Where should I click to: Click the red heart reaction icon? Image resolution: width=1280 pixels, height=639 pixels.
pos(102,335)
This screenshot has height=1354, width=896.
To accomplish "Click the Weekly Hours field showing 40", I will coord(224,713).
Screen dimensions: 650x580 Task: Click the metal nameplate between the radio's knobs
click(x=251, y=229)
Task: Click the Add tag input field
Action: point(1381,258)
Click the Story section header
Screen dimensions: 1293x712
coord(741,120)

▶ [What this task involves]
Take the entries above and set them all down again exactly as they read.

▶ [Solution below]
Where should I click to: Click the red heart reaction icon? Image resolution: width=1280 pixels, height=639 pixels.
pos(102,335)
This screenshot has height=1354, width=896.
To accomplish "Click the Weekly Hours field showing 40", I will coord(224,713).
Screen dimensions: 650x580 Task: Click the metal nameplate between the radio's knobs
click(x=251, y=229)
Task: Click the Add tag input field
Action: point(1381,258)
Click the Story section header
Screen dimensions: 1293x712
coord(741,120)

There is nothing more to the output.